Domestic students sometimes get a local/in-state discount so they actually cost more since they aren't paying as much tuition upfront. GP also alluded to international students coming to the US to learn and then taking their big brains back home instead of starting a company here. This was already an issue before Trump II but has been exacerbated by ICE's gestapo tactics along with all of the other roadblocks that Trump and team are trying to insert via executive order, strategic defunding, and all the other mob/shakedown behavior.


>GP also alluded to international students coming to the US to learn and then taking their big brains back home instead of starting a company here.

I'm not sure this is such a big issue. If the research environment is poor in their home country, the VC environment is probably even worse. Also consider every foreign professor teaching in the US right now is essentially a modern Operation Paperclip victory against their homeland. And there are a lot of them. Plus the student is still contributing to American research efforts as a grad student here. It isn't all unilateral effort unilateral benefit. They are advancing their PIs grant effort. They are probably teaching and mentoring.


> Operation Paperclip

Even without internet, many of the scientists of Eastern European extraction were able to share secrets to the Soviets. I don't believe any Operation Paperclip scientists were directly implicated as atomic spies (and there may be some reasons the US wouldn't want to bring attention to that), but plenty of other operations occurred, and plenty of other scientists did in fact share secrets with the Soviets.
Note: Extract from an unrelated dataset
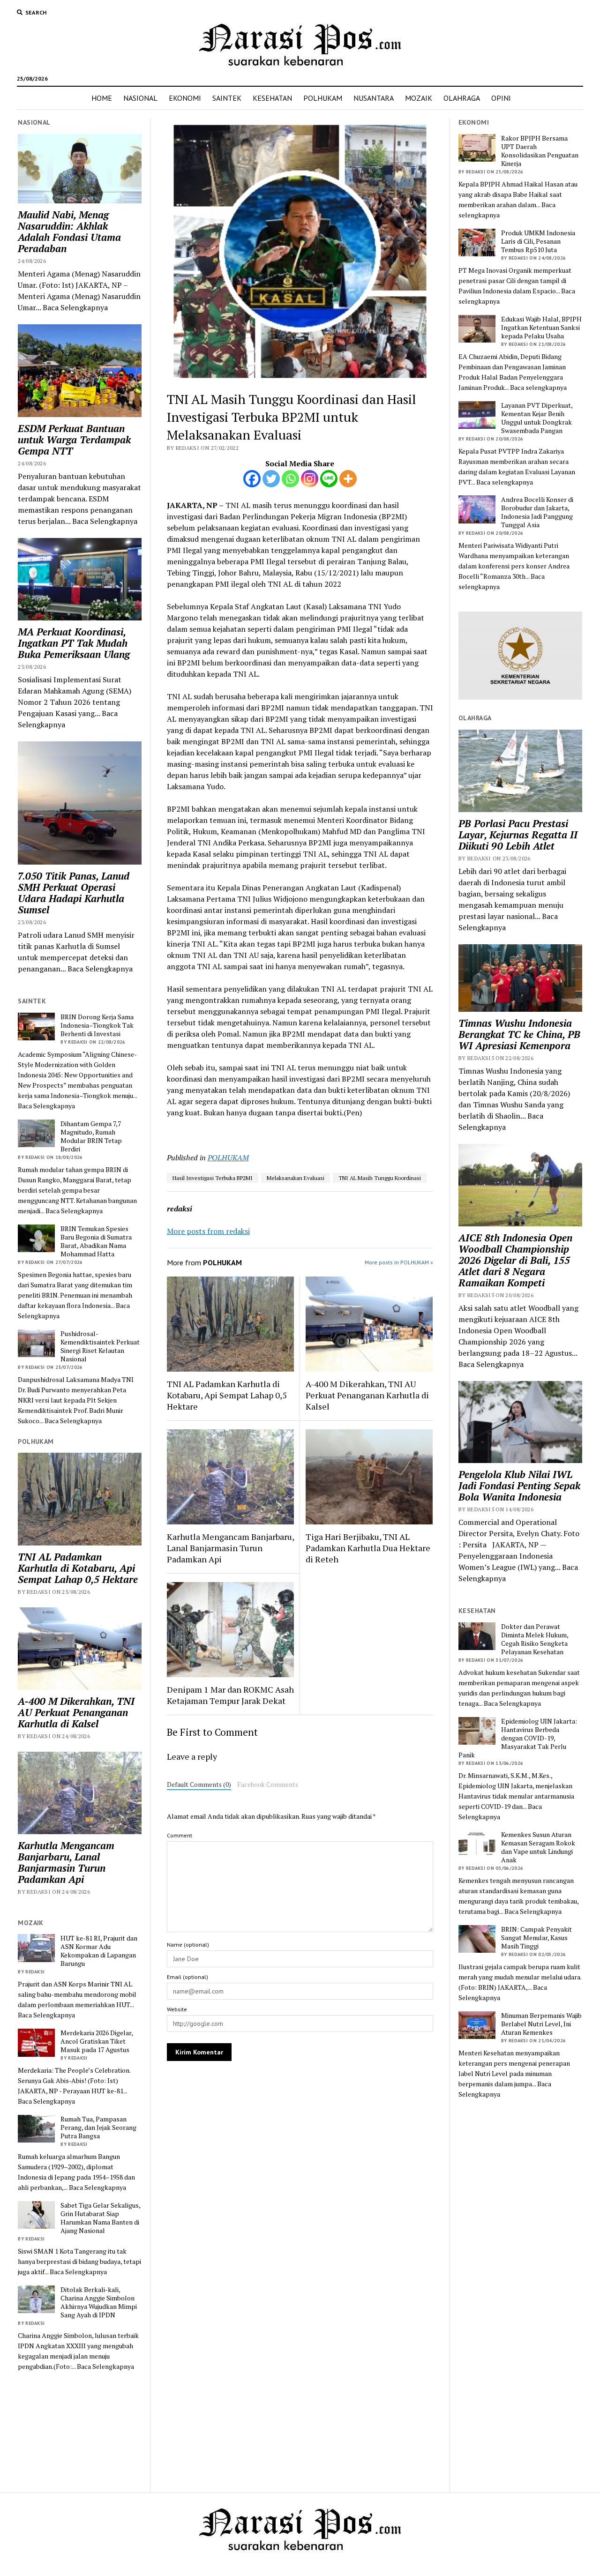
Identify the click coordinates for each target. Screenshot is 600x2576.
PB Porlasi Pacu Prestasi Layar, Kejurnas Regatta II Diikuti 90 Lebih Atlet (518, 834)
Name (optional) (188, 1944)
Now, with the Internet and strong crypto, it's trivial for Chinese professors to send IP back to collaborators in China. That is the basis of the 1000 Talents Plan (1), one of 200 Chinese "talent recruitment" plans.

This is not at all hypothetical. I used to swim with Kang Zhang, who has done amazing work to cure chlamydial blindness, but also took that IP from the US to China (2). Another ophthalmologist would drive all the way from UCLA (the north end of LA) to San Diego to swim with us. I asked him why. He said it was to keep an eye on Kang: he had more macaques in China to run experiments on than anyone in the US could possibly access.

(1) https://en.wikipedia.org/wiki/Thousand_Talents_Plan

(2) https://en.wikipedia.org/wiki/Kang_Zhang


It was also the case at MIT that students on an NSF fellowship cost the PI more to hire.